Shadow data’s undeterred impact on business operations causes keen urgency for robust strategies to secure these often-overlooked data traces.

Keys to Securing Shadow Data

Understanding the vitalities to securing shadow data is essential for maintaining the integrity and confidentiality of your organization’s sensitive assets.

  • Visibility

The primary objective should be for your security teams to identify all cloud-managed environments and SaaS applications that may contain your organization’s sensitive data. You cannot secure data in repositories that are not visible.

  • Control data access

This is the only effective way to mitigate the risks posed by insiders unintentionally creating shadow data. Conducting a thorough analysis of abnormal behavior is highly effective at detecting malicious user activity, contributing to shadow data risk management. Machine learning algorithms can establish a baseline of typical access patterns for privileged users and alert them to deviations. Machine learning analytics can also identify business-critical data and determine if a privileged user can access it.

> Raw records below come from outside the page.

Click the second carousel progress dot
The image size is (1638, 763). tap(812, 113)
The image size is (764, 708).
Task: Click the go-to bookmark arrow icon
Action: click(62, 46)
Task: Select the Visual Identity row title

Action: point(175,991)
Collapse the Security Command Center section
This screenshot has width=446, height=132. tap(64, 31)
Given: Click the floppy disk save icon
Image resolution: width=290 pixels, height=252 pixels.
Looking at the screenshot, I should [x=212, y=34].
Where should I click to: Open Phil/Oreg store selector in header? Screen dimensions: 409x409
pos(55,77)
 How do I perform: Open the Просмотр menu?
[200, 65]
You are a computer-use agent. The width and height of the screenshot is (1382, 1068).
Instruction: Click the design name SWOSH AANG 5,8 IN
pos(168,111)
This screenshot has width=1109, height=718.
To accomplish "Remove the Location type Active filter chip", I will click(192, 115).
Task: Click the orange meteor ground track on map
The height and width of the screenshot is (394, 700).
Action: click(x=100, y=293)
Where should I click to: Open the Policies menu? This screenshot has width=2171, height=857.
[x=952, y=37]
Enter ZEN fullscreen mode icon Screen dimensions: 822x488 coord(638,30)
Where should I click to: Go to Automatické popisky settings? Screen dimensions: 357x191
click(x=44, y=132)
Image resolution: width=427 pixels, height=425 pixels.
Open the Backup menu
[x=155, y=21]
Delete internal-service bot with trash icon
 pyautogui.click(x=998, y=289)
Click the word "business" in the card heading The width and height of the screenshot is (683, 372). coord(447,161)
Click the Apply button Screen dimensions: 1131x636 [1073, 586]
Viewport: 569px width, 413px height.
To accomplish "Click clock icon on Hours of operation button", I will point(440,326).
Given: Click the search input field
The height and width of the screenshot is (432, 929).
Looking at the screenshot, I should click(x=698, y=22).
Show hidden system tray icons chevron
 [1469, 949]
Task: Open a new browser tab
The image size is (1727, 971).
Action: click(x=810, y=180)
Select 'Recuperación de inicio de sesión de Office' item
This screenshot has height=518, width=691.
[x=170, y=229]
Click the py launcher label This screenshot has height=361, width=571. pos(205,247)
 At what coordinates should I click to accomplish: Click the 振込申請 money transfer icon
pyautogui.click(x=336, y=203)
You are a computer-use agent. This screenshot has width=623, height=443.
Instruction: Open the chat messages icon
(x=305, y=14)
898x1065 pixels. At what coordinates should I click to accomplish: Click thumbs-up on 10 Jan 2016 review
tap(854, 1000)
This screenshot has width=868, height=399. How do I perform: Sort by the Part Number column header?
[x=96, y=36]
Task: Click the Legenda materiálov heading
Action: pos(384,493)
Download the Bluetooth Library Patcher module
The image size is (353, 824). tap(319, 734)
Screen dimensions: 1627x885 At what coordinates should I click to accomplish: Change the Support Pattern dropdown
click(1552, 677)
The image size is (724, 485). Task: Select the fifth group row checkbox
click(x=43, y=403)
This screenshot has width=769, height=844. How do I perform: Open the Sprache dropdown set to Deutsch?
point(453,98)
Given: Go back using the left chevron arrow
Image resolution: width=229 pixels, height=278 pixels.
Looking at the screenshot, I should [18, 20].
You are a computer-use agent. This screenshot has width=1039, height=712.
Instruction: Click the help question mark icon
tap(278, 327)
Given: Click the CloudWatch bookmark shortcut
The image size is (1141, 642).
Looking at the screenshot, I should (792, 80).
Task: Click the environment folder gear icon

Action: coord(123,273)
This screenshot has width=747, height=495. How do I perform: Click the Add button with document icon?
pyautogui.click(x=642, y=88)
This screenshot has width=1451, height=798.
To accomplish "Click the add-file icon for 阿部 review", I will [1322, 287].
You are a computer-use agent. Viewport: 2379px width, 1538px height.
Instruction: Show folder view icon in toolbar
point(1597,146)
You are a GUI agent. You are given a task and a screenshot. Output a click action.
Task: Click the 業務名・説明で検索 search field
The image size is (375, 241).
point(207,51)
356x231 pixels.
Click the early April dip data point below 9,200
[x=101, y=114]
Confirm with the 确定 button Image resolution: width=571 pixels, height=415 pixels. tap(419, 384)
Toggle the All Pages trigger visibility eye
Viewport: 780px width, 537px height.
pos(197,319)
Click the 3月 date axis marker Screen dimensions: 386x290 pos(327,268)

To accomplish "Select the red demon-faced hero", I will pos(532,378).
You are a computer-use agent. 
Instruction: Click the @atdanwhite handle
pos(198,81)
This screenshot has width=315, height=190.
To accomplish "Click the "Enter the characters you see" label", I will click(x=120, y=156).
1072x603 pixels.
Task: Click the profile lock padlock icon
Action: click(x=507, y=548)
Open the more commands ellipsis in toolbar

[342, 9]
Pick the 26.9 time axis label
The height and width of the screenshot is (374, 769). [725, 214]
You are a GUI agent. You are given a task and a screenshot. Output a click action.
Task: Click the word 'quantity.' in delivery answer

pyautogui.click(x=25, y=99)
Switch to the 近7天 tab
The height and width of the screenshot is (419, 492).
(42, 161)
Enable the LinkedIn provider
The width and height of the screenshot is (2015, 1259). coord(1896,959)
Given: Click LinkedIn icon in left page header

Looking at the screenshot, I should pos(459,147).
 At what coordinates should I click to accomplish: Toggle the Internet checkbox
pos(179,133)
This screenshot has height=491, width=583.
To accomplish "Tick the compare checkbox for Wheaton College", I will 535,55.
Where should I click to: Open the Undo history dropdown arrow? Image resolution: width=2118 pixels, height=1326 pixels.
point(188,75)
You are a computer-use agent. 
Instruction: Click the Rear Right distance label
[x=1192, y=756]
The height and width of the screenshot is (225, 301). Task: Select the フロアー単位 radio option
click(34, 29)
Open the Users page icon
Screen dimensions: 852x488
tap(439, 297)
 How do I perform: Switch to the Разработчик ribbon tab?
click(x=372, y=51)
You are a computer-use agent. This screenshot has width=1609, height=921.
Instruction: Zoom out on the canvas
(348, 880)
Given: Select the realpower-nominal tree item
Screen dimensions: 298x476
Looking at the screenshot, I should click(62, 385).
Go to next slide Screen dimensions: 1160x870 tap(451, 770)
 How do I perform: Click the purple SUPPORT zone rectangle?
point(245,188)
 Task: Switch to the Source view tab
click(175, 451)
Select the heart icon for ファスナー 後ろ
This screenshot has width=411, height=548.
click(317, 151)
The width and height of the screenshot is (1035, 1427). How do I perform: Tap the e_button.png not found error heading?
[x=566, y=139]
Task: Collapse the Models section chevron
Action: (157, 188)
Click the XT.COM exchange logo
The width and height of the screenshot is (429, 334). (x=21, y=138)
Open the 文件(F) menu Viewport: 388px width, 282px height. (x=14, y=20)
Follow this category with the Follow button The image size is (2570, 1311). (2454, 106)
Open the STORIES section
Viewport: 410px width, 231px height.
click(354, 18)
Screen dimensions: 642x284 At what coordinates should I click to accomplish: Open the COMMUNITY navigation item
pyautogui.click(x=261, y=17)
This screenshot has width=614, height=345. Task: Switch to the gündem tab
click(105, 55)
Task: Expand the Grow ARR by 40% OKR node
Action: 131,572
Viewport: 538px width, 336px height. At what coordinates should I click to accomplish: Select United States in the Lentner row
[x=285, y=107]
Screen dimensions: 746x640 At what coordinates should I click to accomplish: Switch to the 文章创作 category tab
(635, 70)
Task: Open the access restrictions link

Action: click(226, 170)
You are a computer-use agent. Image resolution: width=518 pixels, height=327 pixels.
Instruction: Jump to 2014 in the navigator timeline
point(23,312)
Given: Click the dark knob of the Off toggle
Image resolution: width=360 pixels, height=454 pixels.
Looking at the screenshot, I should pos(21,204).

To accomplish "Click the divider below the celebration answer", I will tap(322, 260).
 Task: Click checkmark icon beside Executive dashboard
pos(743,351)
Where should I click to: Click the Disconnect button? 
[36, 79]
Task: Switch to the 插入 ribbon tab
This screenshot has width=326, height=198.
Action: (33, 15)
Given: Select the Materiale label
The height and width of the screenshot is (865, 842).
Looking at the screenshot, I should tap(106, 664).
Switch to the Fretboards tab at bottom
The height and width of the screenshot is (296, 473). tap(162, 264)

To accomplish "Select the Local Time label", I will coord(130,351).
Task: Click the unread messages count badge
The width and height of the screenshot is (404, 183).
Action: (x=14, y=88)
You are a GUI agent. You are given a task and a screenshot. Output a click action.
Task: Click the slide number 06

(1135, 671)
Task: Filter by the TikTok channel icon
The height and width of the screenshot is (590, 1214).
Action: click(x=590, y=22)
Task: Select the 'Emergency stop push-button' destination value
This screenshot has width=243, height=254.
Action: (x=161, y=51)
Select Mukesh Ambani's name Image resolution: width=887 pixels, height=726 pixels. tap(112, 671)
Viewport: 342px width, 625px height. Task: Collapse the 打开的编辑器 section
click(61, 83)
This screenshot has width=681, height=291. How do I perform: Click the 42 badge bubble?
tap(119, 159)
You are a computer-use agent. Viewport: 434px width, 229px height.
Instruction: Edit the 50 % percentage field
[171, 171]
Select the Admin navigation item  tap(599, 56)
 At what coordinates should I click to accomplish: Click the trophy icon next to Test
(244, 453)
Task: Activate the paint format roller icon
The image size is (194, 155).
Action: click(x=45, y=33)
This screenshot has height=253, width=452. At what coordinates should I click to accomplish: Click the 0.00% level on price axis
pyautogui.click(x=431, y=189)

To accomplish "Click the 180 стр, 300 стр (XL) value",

  • Data discovery and segmentation

To apply appropriate security controls, you need to identify and classify the data in all your repositories. This process must include not only traditional structured data but also semi-structured and unstructured data. The most effective approach is to consolidate your data repositories into a single source and utilize a dashboard to monitor activities across new sources of data, enabling quick detection of suspicious behavior.

Wrapping Up

Shadow data presents a significant risk to organizations, but it can be effectively managed with proactive measures. By prioritizing the identification and classification of all data, implementing robust security controls, and leveraging advanced technologies like machine learning for anomaly detection, your organization can combat the risks associated with malicious data formats. It is crucial for C-suite personnel to master these initiatives, fostering data security standards and constant vigilant practices.